As I wrote in the previous post, the next thing to do was to add the 3rd body gravity account. The satellite is controlled not only by Earth gravity, but also by gravity of Moon, Jupiter, Sun, Venus et cetera. These effects might be considerable in some applications requiring high precision of coordinate and velocity prediction. Approximately, the effect of Moon and Sun gravity is of order 0.0001–0.00001 of Earth gravity. Still, these effects vary the Earth orbit parameters.

The difficulties started from the very beginning. First of all, in order to calculate the Moon’s force, one needs to know its position at time of integration. The Moon’s orbit is highly non-keplerian, so we had to use some special tables. But using these tables is quite costly, so we had to build an interpolant with required precision.

Once the position of 3rd body is known, we are ready to integrate! However, here comes the other problem that took me quite some time to figure out. As the magnitude of perturbations is really small, we had to integrate with much higher precision that we did previously.

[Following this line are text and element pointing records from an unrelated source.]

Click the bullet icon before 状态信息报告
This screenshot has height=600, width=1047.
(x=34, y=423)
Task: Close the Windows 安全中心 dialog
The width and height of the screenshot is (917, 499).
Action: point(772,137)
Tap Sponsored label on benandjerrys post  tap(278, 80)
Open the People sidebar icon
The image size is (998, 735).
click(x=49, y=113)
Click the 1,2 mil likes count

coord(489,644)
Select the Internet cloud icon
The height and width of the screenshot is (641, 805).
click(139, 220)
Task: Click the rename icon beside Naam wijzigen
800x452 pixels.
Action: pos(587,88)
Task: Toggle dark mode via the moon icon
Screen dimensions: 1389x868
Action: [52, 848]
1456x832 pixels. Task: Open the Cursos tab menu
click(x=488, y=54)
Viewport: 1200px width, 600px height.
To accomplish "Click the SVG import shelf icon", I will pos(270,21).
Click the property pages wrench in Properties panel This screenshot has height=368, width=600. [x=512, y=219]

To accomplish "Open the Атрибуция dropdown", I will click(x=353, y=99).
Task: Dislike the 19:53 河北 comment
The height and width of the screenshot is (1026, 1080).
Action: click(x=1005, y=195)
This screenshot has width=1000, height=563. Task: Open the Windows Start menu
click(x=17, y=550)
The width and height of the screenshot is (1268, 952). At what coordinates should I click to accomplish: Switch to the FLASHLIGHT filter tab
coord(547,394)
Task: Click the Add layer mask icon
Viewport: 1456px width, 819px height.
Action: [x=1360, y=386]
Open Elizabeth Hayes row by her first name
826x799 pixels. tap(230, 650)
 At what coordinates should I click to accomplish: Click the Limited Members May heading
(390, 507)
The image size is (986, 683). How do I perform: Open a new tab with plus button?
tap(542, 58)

One more problem was that in Curtis the data was averaged over time and did not account daily variations of orbit.

Orbit parameter with daily variations (as we got).

However, in the book there was nothing like this :) and it took me some time to understand that this is not my mistake, but some non-documented “feature” of the data.

The other problem was the true detective story :) In order to merge, we first need to validate our simulations against some existing data. And actually such data is present in Howard Curtis book. There are three types of orbits, that were perturbed by Moon and Sun. And for HEO (highly-eccentric orbit) we couldn’t get any agreement.

I first suspected that the problem is with high eccentricity and that our algorithm fails miserably in this case. However, with the advice from Juan, finally the problem was found… in the Curtis book itself! I took a look in their MATLAB script that was used and found that instead of initializing argument of perigee in degrees (as they claimed in the book), they initialized it in radians!

When we initialized our HEO in the same way, the agreement was finally reached for both Sun and Moon. And (hopefully) soon the PR will be merged :)

Next period, I think, I will continue doing time-dependent perturbations, especially Solar drag, the effect of Sun light pressure. As soon as I understood a lot with 3rd-body, this should not cause so many difficulties)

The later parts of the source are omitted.